After a steep 4-day dip, gold prices continued to struggle today as well. Gold futures on MCX rose 0.3% to Rs 46,857/ 10 grams, whereas silver rose 0.6% to Rs 67,239/kg. In the last session, gold had dropped Rs 1000 or 2%/10 grams while silver had dropped Rs 1500 or 2.1%/kg. The precious yellow metal is now trading at 5% below its pre-Budget value.
On the other hand, global market prices too, remained low and below the psychological $1,800 level. Spot gold rose 0.2% at $1,795/ounce after a dip of 2% in the previous session. This fall in appeal was a result of a strengthened US dollar and an increasing US Treasury. The lows experienced by gold in the last few days have been the most in about seven months. In August 2020, gold was at a record high of Rs 56,200/10 grams.
In the last 25 years, 2020 was the least favorable year for gold. In India, demand had fallen to 446 tonnes as compared with the 2019 demand of 690.4 tonnes, as per a recent report by the WGC (World Gold Council). However, in the last quarter of 2020, demand had recovered back to 2019 levels again.
Why the fall?
There are a few reasons for this change. Firstly, the customs duty announcement in Budget 2021. Currently, gold has a 12.5% customs duty. FM Nirmala Sitharaman has now cut it down to 7.5%. Since India imports most of its gold and silver, this huge dip in customs duty instantly affected prices.
Another contributing factor has been the dollar gaining through the resurgence of the virus, a fiscal stimulus lower than expected, and a toned down risk-on sentiment in the international market, according to experts.
What is the impact?
Jewellers’ associations have largely invited the Budget announcement and opined that the industry had been demanding this for two long years and finally got its due. Although, the government has also proposed an agriculture infrastructure and development cess of 2.5% on silver and gold. Experts from the industry expect the price of 22-karat gold to go down by Rs 100-110/gram. Sellers are ecstatic about their business, which had fallen by at least 40-50% during the lockdown.
Jewellers also opined that this movement will discourage unaccounted selling of precious metals in the country. Plus, gold smuggling might also lose steam. Some jewellers had predicted an increase of at least 10% in business as soon as the fall began. When the lockdown restrictions had started easing, gold sales had begun increasing. Now, with the new impetus, footfall at gold stores across the country is set to increase in the next few months.
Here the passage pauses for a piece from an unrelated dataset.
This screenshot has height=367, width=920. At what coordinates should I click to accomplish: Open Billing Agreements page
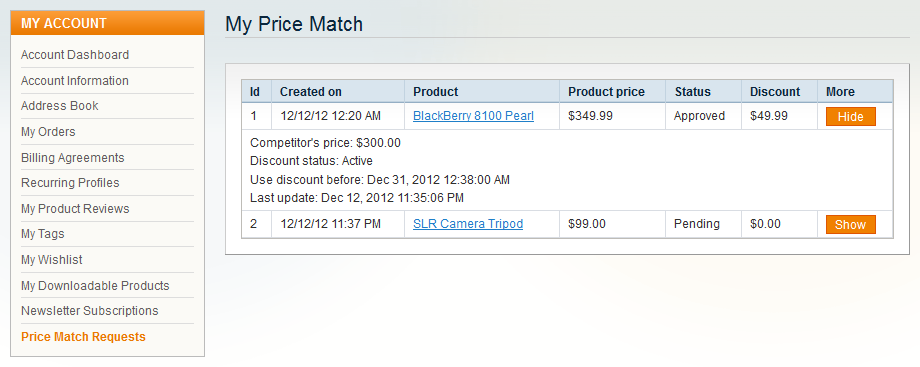[73, 157]
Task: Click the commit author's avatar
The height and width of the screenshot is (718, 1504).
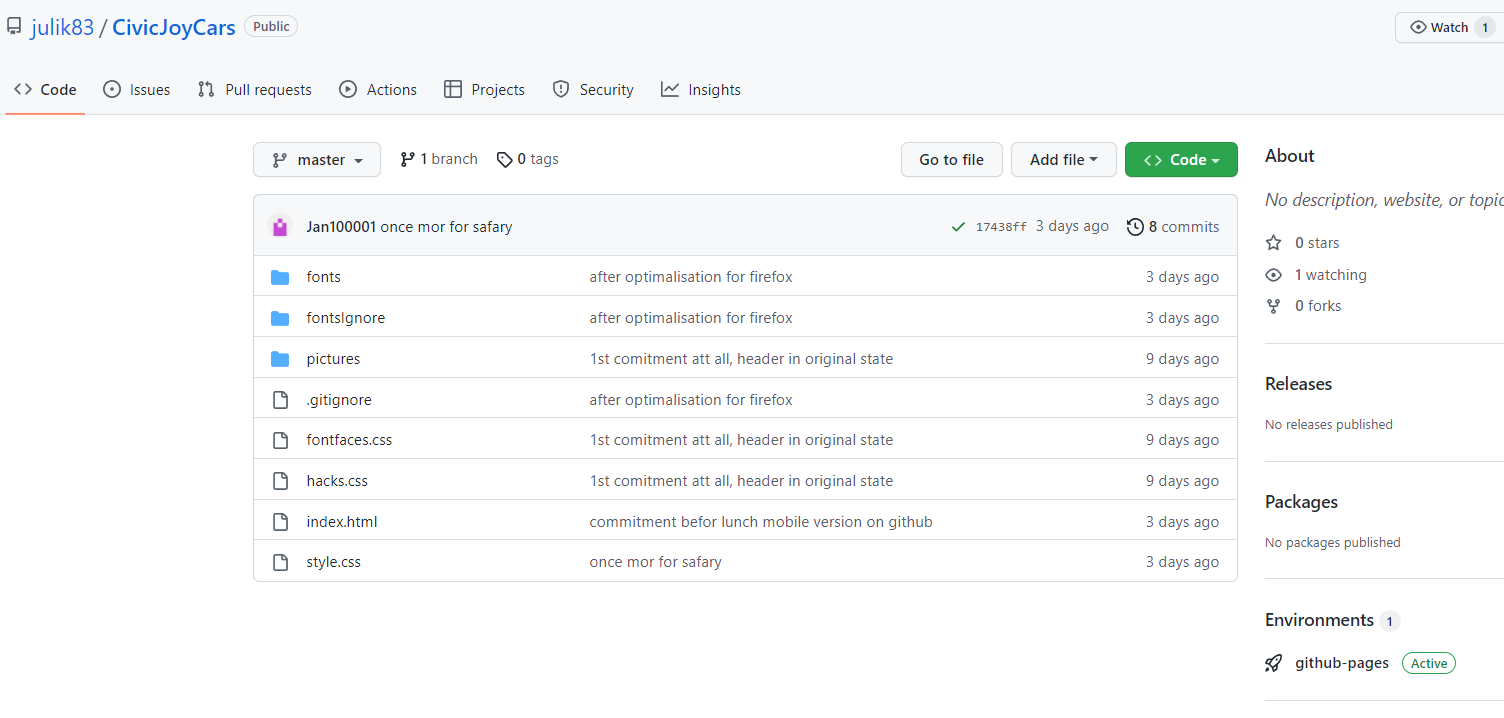Action: pyautogui.click(x=279, y=226)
This is, of course, provided the newly corrected prices remain stable.
There are quite a few analysts who are of the view that gold may lose some more as the overwhelming success of the vaccination drive and rising yields will lead money out of the non-yielding bullion. At the same time, low level buying plus wedding demand could provide some support. Plus, there has also been a better recovery in the dollar index and treasury yield, which is another factor that varies inversely with gold prices. Unless there is a softening of yield, a rise in prices isn’t very likely, say some experts.
Given the fundamentals, recovery in prices seems less likely, and could remain capped at Rs 49,200. Dealers have opined that the rise in demand for physical gold, ETFs (Exchange Traded Funds) buying, and exports, will provide some amount of support to the prices in the upcoming months. The demand for gold has greatly crossed pre-Covid level, but the tax cuts have not resulted in any quick demand in the physical market, as per some dealers.
While there are dealers and some market experts who are rooting for a further correction, there is another side of the story wherein analysts and experts are expecting the correction to be a short-term story. This group of experts has, in fact, been suggesting investors to positively go for gold funds right now and have faith in price rise in the next few months. It can safely be said that investors can use gold as a hedge if they have primary investments in equity and riskier instruments.
The next few weeks will be crucial for customers, investors, traders, sellers, analysts, and a lot of stakeholders in the yellow metal. Which camp of experts sees its predictions coming true would be an interesting game to watch for one and all.